サイドボード後は《マグマのしぶき》のようなピンポイントに強いカードを手に入れやすくなるのも嬉しいですね。


《宝船の巡航》が1枚に抑えられ、《時を越えた探索》が4枚入っているのも独特です。
《最大速度》による《弾けるドレイク》シュートの確率を上げる意図があるのかもしれません。恐らくパワー10程度なら簡単に達成できるでしょうから、相手ターンのエンドフェイズに《時を越えた探索》をプレイし、パーツを手に入れてシュート、というコンボのような動きができるのは明確な利点ですね。




以上、デッキリスト探検隊第15回でした。


今回はグランプリ・名古屋直前のためトップメタを争うデッキ達を紹介しましたが、その中でも人によって採用カードは異なります。調整過程が異なる以上、それは当たり前と言えるでしょう。

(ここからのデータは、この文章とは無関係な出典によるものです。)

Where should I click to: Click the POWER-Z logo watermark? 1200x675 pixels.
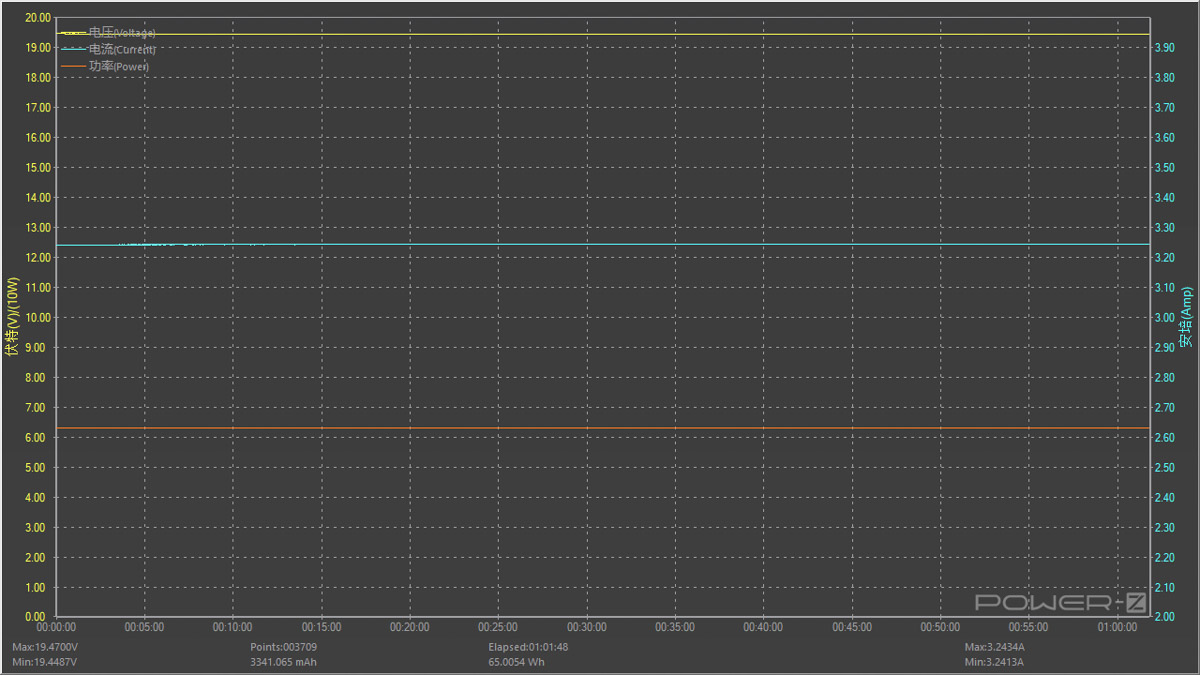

特にグランプリ・名古屋本番は『テーロス環魂記』発売一週間後ですから、メタゲームが流動的となり、よりその傾向が強まります。


目の前に座った相手から思いもよらぬカードが飛び出してきた、ということも珍しくないはず。1枚でも多く情報を集めておけば、役に立つ時が来るはずです。


それでは、また次回の記事でお会いしましょう。